• _DATA EXTRACT_:
****************
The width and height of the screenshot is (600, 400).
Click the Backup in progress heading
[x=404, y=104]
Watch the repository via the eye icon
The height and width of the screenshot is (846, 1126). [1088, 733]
****************
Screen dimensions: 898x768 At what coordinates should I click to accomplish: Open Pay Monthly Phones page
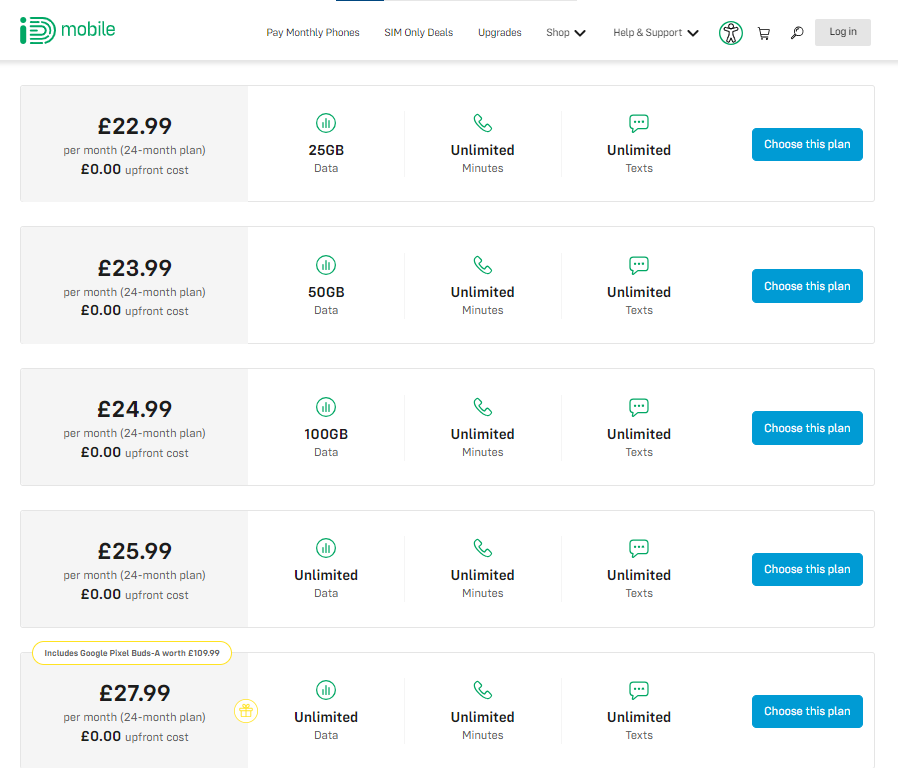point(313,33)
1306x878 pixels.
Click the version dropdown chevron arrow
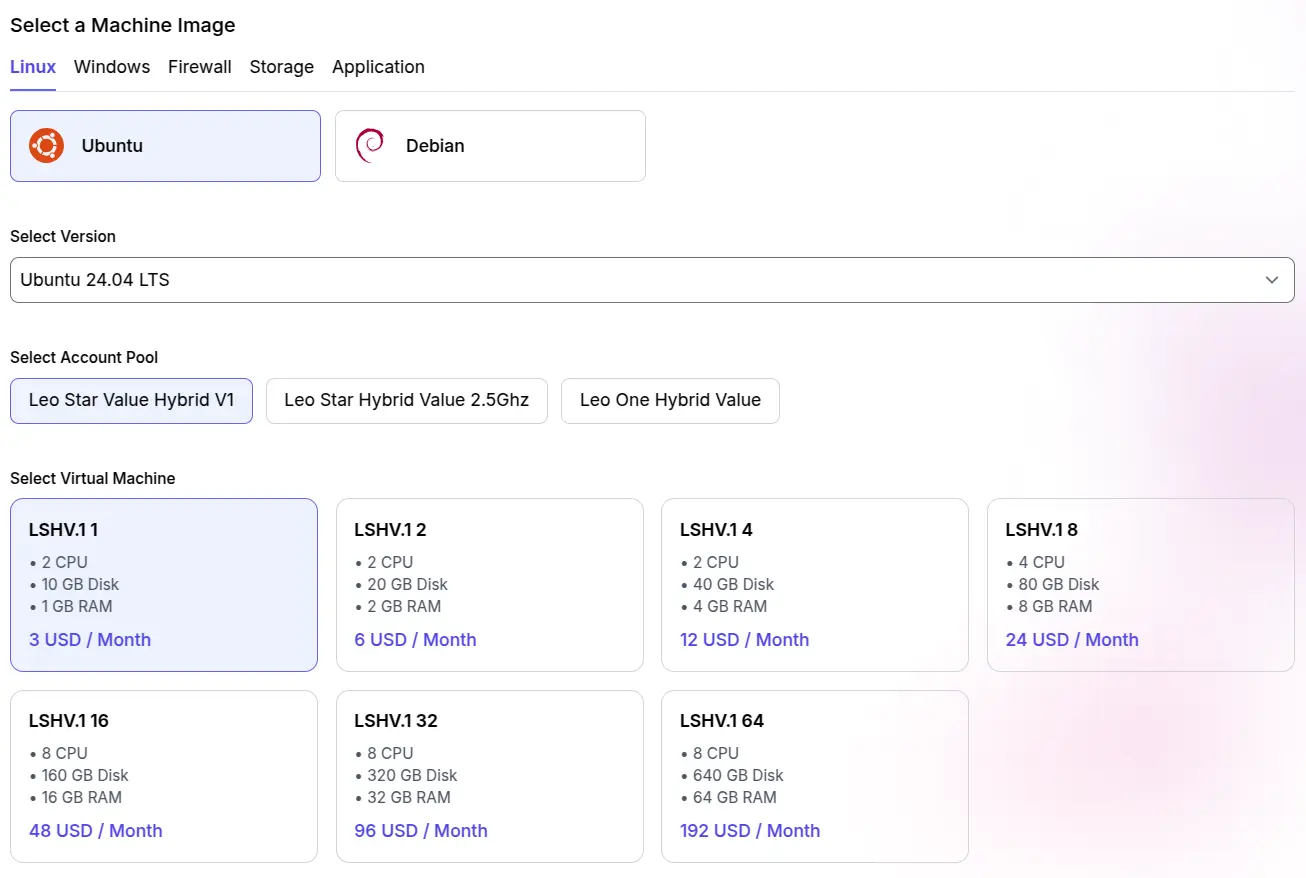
****************
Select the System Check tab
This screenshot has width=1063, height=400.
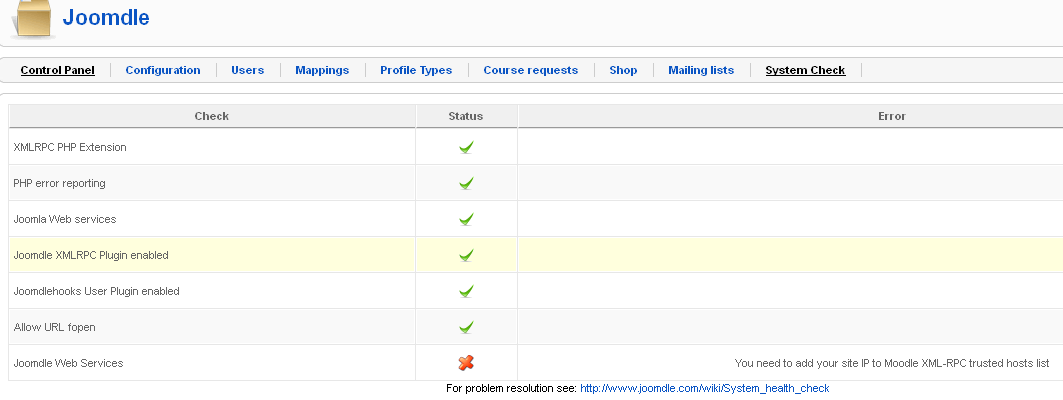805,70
****************
Format the part of the material that opens with the line containing "The width and" and closes with the line containing "The height and", both ends included, as a JSON list of strings with one string per line and blank lines left out.

• _FULL ANSWER_:
[
  "The width and height of the screenshot is (600, 400).",
  "Click the Backup in progress heading",
  "[x=404, y=104]",
  "Watch the repository via the eye icon",
  "The height and width of the screenshot is (846, 1126). [1088, 733]"
]